- Also known as: Jefferson
- Born: Geoffrey Turton 11 March 1944 (age 82)
- Origin: Birmingham, England
- Years active: 1960s–present
- Label: Pye/Pye Piccadilly

= Geoff Turton =

British singer (born 1944)

Geoffrey Turton (born 11 March 1944, Birmingham, England), who also recorded under the name Jefferson, is a British singer. His musical career began as the falsettist lead singer and rhythm guitarist of The Rockin' Berries in 1961, which had a number of hits in the UK and Europe. The group was best known for its covers, and Turton did much of the searching and decision work as to what was to be sung.
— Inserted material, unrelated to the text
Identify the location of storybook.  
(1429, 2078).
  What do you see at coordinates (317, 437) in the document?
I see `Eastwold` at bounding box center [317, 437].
When the group broke up in 1968 Turton started a solo career, releasing a single "Don't You Believe It" on Piccadilly Records. It flopped, and Piccadilly head John Schroeder suggested that Turton change his name to Jefferson. At that time, Turton recorded the original version of "Love Grows (Where My Rosemary Goes)" (unreleased). The single "Montage" failed to chart, but its follow-up "The Colour of My Love" was a hit in the UK (peaking at No. 22 in the UK Singles Chart) and the United States (reaching No. 68 on the Billboard Hot 100), and an LP was issued following its success. A third single, "Baby Take Me in Your Arms", was not a hit in the UK but cracked the Top 30 in the U.S. (No. 23) and Canada (No. 15), justifying the release of a North American album. At the time of this single's success, Turton was hurt in a car crash, and so he did not make any live appearances. After a six-month hospital stay, Turton recorded a second which was never released by his label Pye Records, and his career stalled in the UK. He began touring the U.S., where he was still able to get gigs based on the success of "Baby Take Me in Your Arms". He then secured a recording contract with Polygram Records, released another album and the single "I Love You This Much" (later covered by Mouth & MacNeal on the album Pocket Full of Hits).

He resumed under his given name when The Rockin' Berries reunited in the late 1970s, and toured with them (as well as doing solo shows in the UK) into the 1990s. In 2001, Castle Records released The Colour of My Love -- The Pye Anthology, a CD composed of his 1969 album The Colour of My Love plus much of his previously unreleased Pye material.